While in college, Munira sought out writing opportunities, becoming a copy editor for the university magazine. At the same time, she joined Writers Guild, a club that nurtures writers.
“I discovered there were many options in the writing field,” she says. “At Writers Guild I gained a lot of experience through blogging, writing more and editing.”
Munira’s dedication paid off. After an announcement of the new education system for Kenya, Longhorn Publishing firm offered her a job creating content for text books for the department of Literacy and Indigenous for Grades 1, 2 and 3.
In 2016, Munira was commissioned again by Longhorn, this time developing content for secondary school English set books for the South Sudan education curriculum. “I learnt to juggle my studies with my writing,” she says.
At the time she was also working on the manuscript for Unfit for Society. She approached several publishers, but the progress was glacial or the terms disagreeable.
Using her savings from the Longhorn assignments, Munira decided to take the plunge and self-publish.
“Publishers sometimes tend to hold your work. Yes, self-publishing is expensive, but I chose to and it is paying off,” she explains, adding that her huge fan base on social media has helped push sales.
Despite its take on taboo subjects including female circumcision, Unfit for Society has helped Munira gain sizeable renown back home in Marsabit, an opportunity she plans to leverage to empower others. “I want to be involved more in my community, especially in promoting literacy,” she says.

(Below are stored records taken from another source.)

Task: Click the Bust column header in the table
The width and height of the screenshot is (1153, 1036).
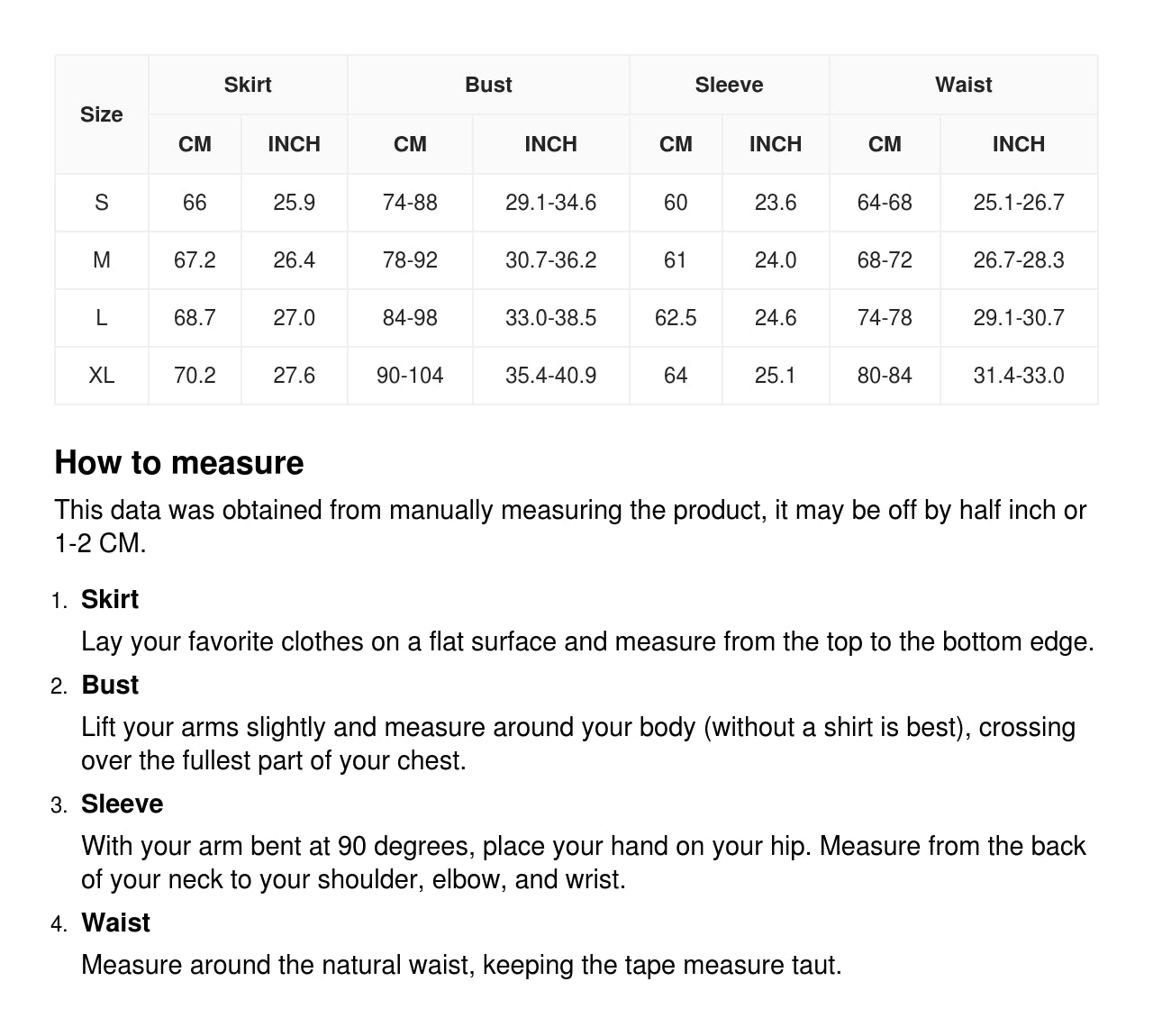Action: tap(488, 85)
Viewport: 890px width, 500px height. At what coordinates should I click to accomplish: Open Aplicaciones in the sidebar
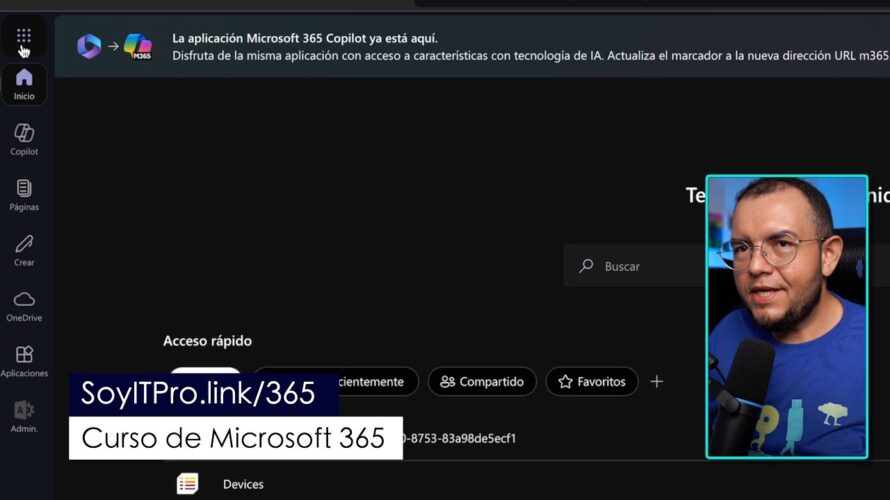tap(24, 361)
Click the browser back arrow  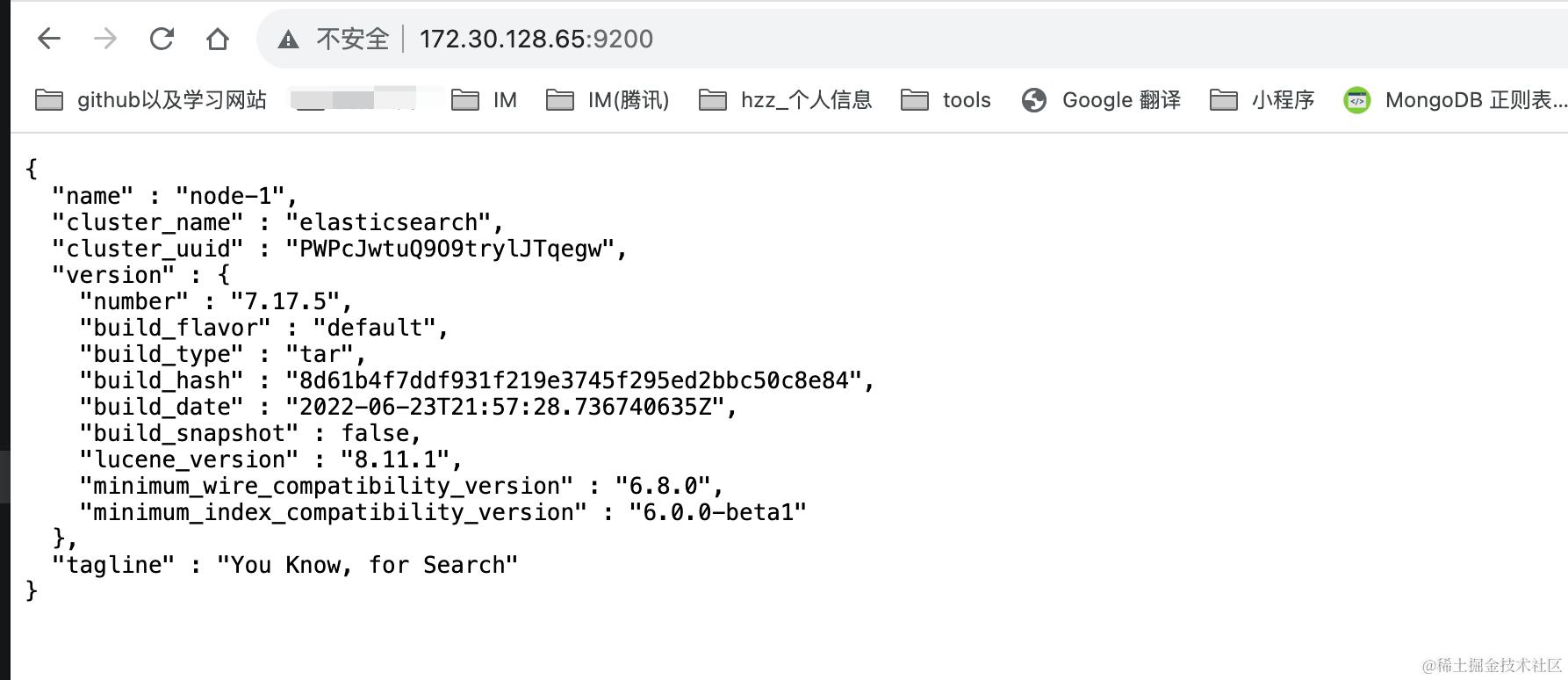[x=49, y=39]
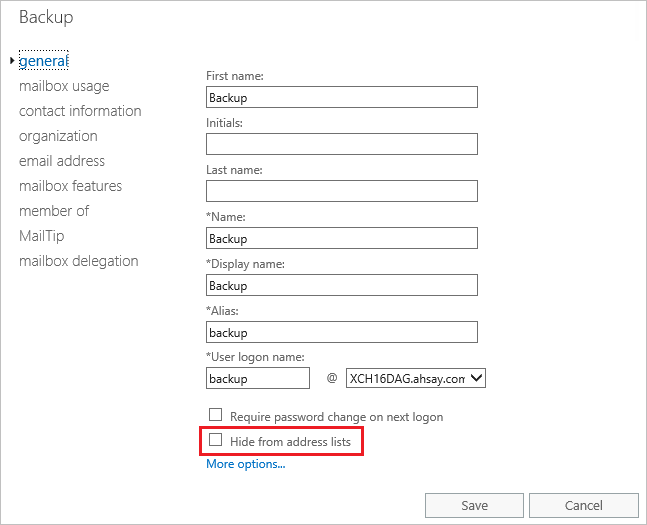Click the More options link

click(x=246, y=464)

“This will include (setting up) libraries, getting young people interested in reading and writing. The literacy levels are so low; I’d like to change that. Our young girls should be in school, not raising families when it’s not time.”

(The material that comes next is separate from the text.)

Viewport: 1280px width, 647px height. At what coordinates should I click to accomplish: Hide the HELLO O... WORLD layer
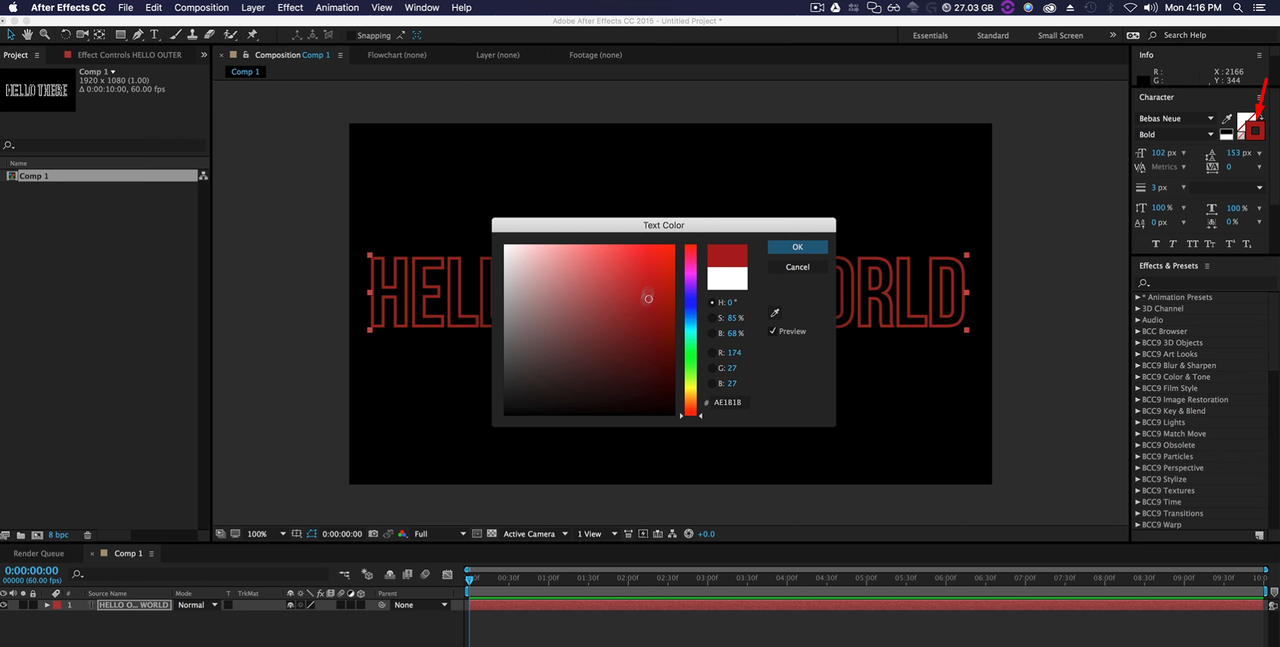tap(4, 605)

She hopes to bring others — individuals and corporates — on board to help champion these causes.
Still, she realises there is a long way to go. Recently, she visited her grandmother. After the courtesies the old woman leant in and asked Munira the eternal, near-obligatory question: “When are you settling down with a man? I need grandchildren, you know.”
The ghosts of that long-ago sexual assault still haunt Munira.
“I felt so much hate for myself and generally towards human beings because I felt I had been neglected,” she says looking back.
But captive she is not. In a scene in the lead story — Unfit for Society — which lends the book its title, visitors checking on girls who have just undergone the female cut ask about their welfare.
They ask in the local tongue, “Billa irra aftani? (have you survived the cut?)", to which they answer, “Ya amn (we have survived)".
In many ways, Munira has survived. She looks back at her ordeal, and that of many of her age-mates who sadly never survived — those who wanted to pursue their dreams but instead found themselves victims of stifling dictates.
She wants to hear girls in the future say, “Ya amn” — not to the question if they survived the razor blade, but to all the major hurdles that threaten to saddle them to a life not of their own choosing. “Ya amn, we have survived.”